Don't be fooled by the opening sequence: "Rothko's Rooms" is a fascinating documentary with much more ambition and scope than its avowed goal of telling us how a set of nine Rothko murals found their way to the Tate Gallery. Those murals do provide a unifying theme for the movie, beyond the obvious idea of making a documentary about Rothko, and help keep it focused on the concept of “Rothko place” or “Rothko environment” that was so dear to Rothko in his lifetime.
Rothko had very specific ideas about how his works should be exhibited, and the idea of showing them as a group was extremely dear to him. The paintings shown first at the Tate Gallery and later at Tate Modern were part of a set of thirty Rothko had originally painted for the Four Seasons restaurant in the Seagram Building in New York City, before he backed out of the commission and returned the money. (We are told that Rothko, who leaned toward Socialism, thought the restaurant’s workers would be able to see his murals from their canteen or on their way to it, and he was incensed when he learned they would hang in the upper level of the restaurant itself, above the heads of wealthy patrons.)

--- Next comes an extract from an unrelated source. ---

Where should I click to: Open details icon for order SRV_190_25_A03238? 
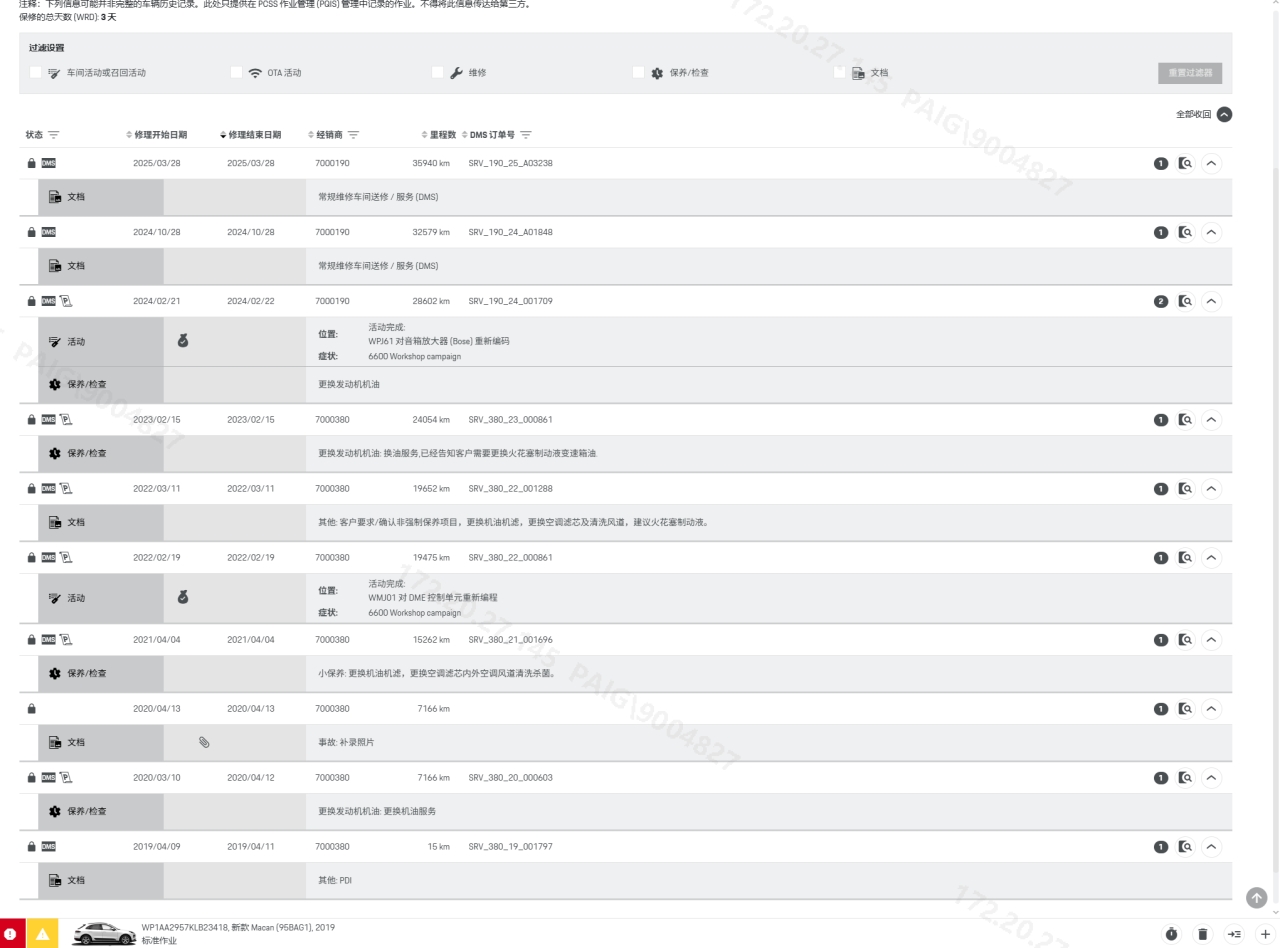tap(1186, 162)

The movie shows us many stills of Rothko’s paintings throughout his career, allowing us to take stock of the evolution he underwent from his figurative painting phase to his surrealist one to more abstract works that meld into those of the multi-form period, to the focus on color of the mid-1940s to the late-1940s, until the rectangular forms Rothko is best known for, which he painted from about 1949 onwards.

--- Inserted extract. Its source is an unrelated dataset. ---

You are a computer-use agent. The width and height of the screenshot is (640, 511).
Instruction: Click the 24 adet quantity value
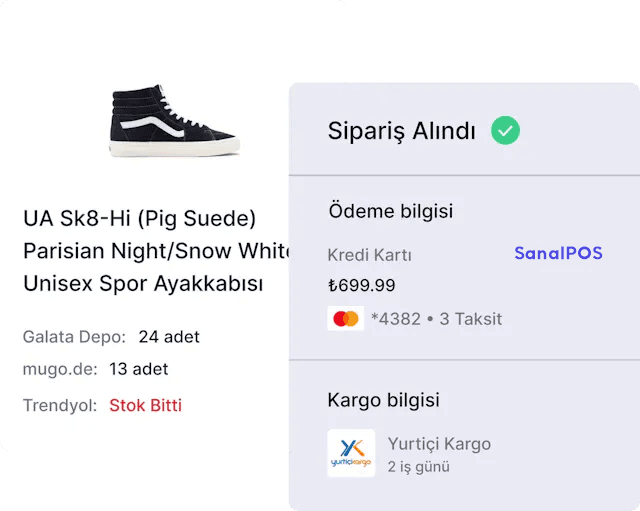pyautogui.click(x=168, y=336)
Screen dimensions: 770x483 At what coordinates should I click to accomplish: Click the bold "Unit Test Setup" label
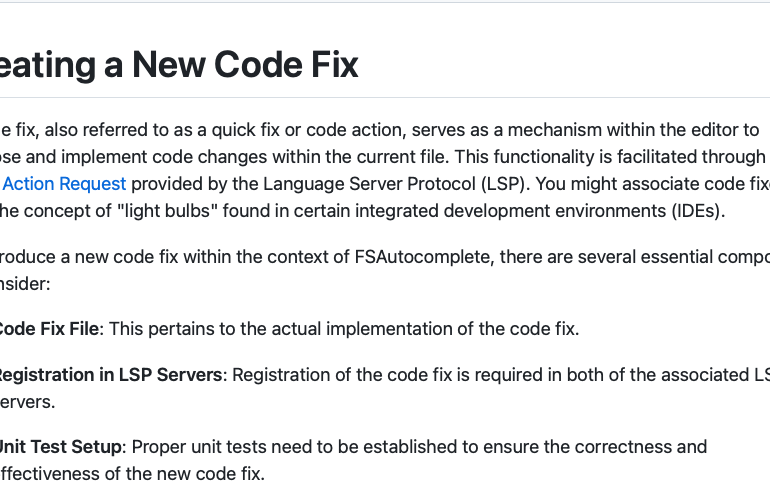coord(60,446)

The movie also benefits from many testimonials of key members of the art world such as Sean Scully, Phyllis Lambert and Philip Johnson who had commissioned the murals for the Seagram building, and the director of the Tate Gallery when Rothko gave his paintings, Sir Norman Reid (he has a wonderful anecdote regarding why Rothko, who was famously indecisive, finally agreed in November 1969 to donate his paintings to the Tate after six years of negotiation – I’ll give you a hint: it has something to do with a tax change), Rothko’s friends and collaborators, and finally Rothko’s two children, who speak thoughtfully and convincingly about their father and his art.

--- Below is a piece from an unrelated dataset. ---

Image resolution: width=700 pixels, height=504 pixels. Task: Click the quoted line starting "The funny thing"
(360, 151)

The first half of this 60-minute documentary are spent on general yet highly informative considerations about Rothko’s life, his working habits as an artist and his paintings, such as the contrast of the New York urban landscape and the immensity of Rothko’s best-known paintings, as well as the influence of the Southwest on the colors he used. The movie changes focus at the halfway mark when it starts delving in more detail into the Seagram murals, Rothko’s continued efforts to create a “Rothko environment”, how nine of the thirty Seagram murals found their way to the Tate Gallery, and Rothko’s suicide.
The thread of “the sense of a Rothko place” is convincingly weaved through the narrative, not only for the Seagram building but also for the Rothko Room in the Phillips Collection in DC, which came about shortly after the Seagram commission fell through, the Rothko Chapel in Houston, and the New York City studio where Rothko painted those murals, which has become a Japanese teahouse. I found it particularly poignant that the people at the Tate Gallery heard of Rothko’s passing the day the paintings finally arrived.
This is a must-own for anyone interested in Rothko.